Period of communicability Dogs are often repeatedly infected so continue to be a source of infection, especially to children.

Occurrence and distribution The disease is widespread, but occurs in concentrated pockets, such as sheep-rearing areas or where dogs live in close proximity to humans. A very high rate of infection is found in the Turkana people of northern Kenya where dogs are trained to care for young children.

Control and prevention can be implemented at several points in the life cycle:

Infected material should not be fed to dogs or if this cannot be avoided, it must be well cooked. Dogs can be treated with prazi-quantel to remove any adult worms. Measures should be taken to reduce faecal contamination, such as fencing water sources and food gardens or the general training of dogs. Ultimately though control will depend upon human attitude to dogs by keeping them in an appropriate place, not touching them or feeding them at meal times, destroying unwanted animals and observing personal hygiene. Children, in particular, should be taught to wash their hands before eating and after touching dogs.

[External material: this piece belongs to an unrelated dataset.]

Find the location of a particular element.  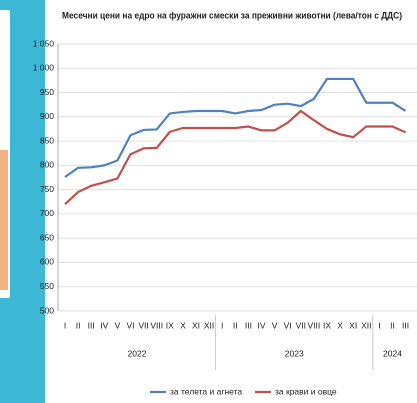

year-label: 2023 is located at coordinates (294, 353).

Treatment Albendazole and mebendazole are effective, but where necessary surgical removal may be required, taking care to remove the entire cyst or if rupture seems likely to sterilize the contents with formalin. Praziquantel will prevent the development of secondary cysts if rupture of a primary cyst has taken place, so is a useful precaution during surgery.

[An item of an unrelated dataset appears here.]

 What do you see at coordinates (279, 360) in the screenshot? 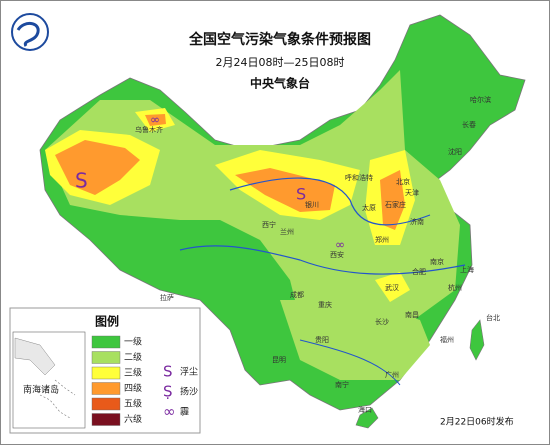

A similar, but rare infection is E. multilocularis, which as its name suggests forms multi-loculated lesions rather than single cysts. These invade the body much in the same way as a neoplastic growth, including producing metastases. It is found in the colder regions of the world (Siberia, Alaska and northern Canada), a parasite of foxes and dogs, with voles, lemmings and mice being intermediate hosts.

Another variety, found in Colombia, Ecuador and Brazil, is E. vogeli, caught by dogs eating agoutis, pacas and spiny rats. A polycystic hydatid cyst results.